We are pretty big Seuss fans around here, various titles are always in the bedtime book cycle and Lucy can listen through the longer ones with great comfort and interest these days. The good thing about the Grinch is that the message is actually pretty awesome:
"It came without ribbons, it came without tags. It came without packages, boxes or bags....What if Christmas, he thought, doesn't come from a store? What if Christmas, perhaps, means a little bit more?"
Another bonus is that her two new faovorite Christmas songs are "You're a mean one, Mister Grinch" (she squeals the words NASTY WASTY SKUNK with relish) and "Fahoo Foray, Dahoo Doray." They're pretty fun ones to learn the lyrics to and sing along.
2. Earlier this month, I got Polly this sweet little board book of Richard Scarry's Christmas Mice. Both girls love Richard Scarry's simple colorful illustrations and characters, and it is fun for them to find the two little cozy mice in these pages.
It brought me to tears to read the ending. I won't quote it all here and spoil it for you, because reading it is such a beautiful experience, but I will include this telling line: "Tolo knew then that he had been led to the center of the Holy Season."
4. A favorite in our personal collection is Jeanne-Marie at the Fair so we were delighted to find this old treasure amongst the Christmas books at the library:
She is a little girl who lives in the french countryside and has a beloved little goat named Patapon.

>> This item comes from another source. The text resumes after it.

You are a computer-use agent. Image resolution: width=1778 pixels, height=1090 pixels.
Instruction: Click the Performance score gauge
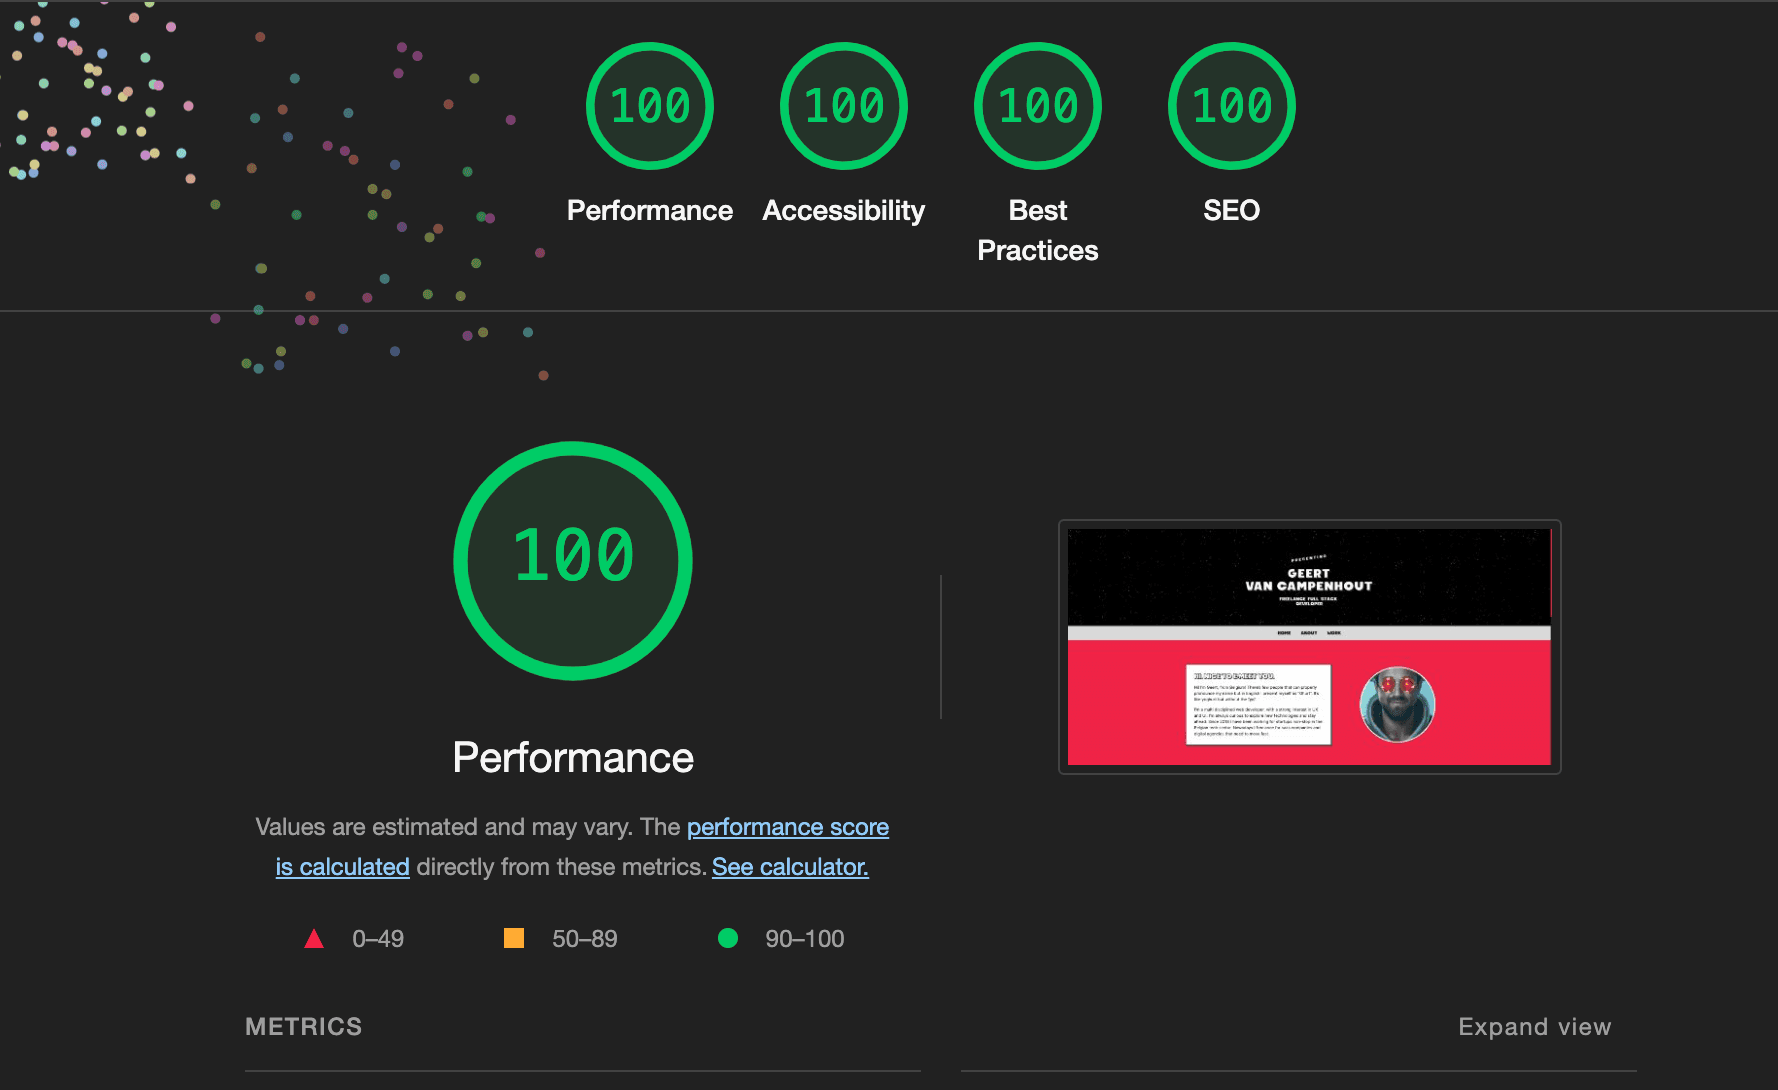point(649,106)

This book is absolutely charming and has probably my most favorite Santa Claus (father Noel) scene ever rendered:
And maybe my most favorite nativity scene as well:
As soon as we start, Lucy exclaims happily over this "rock penguin!" that marks the entrance to the bears' grand igloo.
One of those fancy borders features a mama reindeer carrying her baby reindeer in a soft pouch on her back. Lucy is glued to this image!
More of the lush artwork, Aloo-ki asleep in the fur covers of the sleeping bench.
6. Here's the one I mentioned in my last post. It is Norma Farber's completely enchanting, non-traditional take on the Christian nativity story, in a set of poems from surprising points of view: animals who come from far and wide, like a turtle and a sloth, and three brave queens who come bearing gifts: a homespun gown, chicken soup and a song. Plus, now I want everything Petra Mathers ever illustrated.
7. The After Christmas Tree by Linda Wagner Tyler has an idea that we might be incorporating this Christmas. At a new years party, after taking down the tree, the family and their friends bring the christmas tree outside and string up pine cones full of bird seed, nuts, popcorn and berries, and they sit inside sipping hot chocolate and watching out the window while the animals gather around and have their own party!
8. Starting to see a pattern here? Anything with love and kindness directed at our fellow creatures great and small gets our round of applause! In the Berenstain Bear's Christmas Tree (a book from my own childhood) in his quest for the perfect tree, Papa Bear keeps inadvertently almost chopping down some poor woodland creature's home. In the end, all the animals come visit and help decorate the outside of the bears' own treehouse instead.
Papa realizes that Christmas is a time to be thinking of others.
9. Have you all seen the Minerva Louise books? They are great for very small children, simple and short and funny, and I absolutely love them. She is this adorable little chicken who is always mixing things up, like the Amelia Bedelia of the farmyard world. She always has the most endearing, curious, satisfied little looks on her beaky face. Turns out she's a hoot on Christmas too.
10. Last but certainly not least, Olivia Helps with Christmas. It is almost a bit worrisome reading books like this to Lucy because she is already such a whirlwind of energy herself that Olivia gives her some naughty ideas, haha! But we can't resist because she's just so dang funny and cute.
As a postscript, in the same vein as a Olivia, another dubious influence on my energetic toddler, and the newest newest favorite, is this one:
You just gotta love this little bundle of precocious spunk. And she can get really cozy, and her friend Emily the pigeon gives us a great surprise on Christmas morning. It's kind of a long read, and the Toot relishes every moment of it.
Hope you are all having some nice cozy cuddled up reads these days!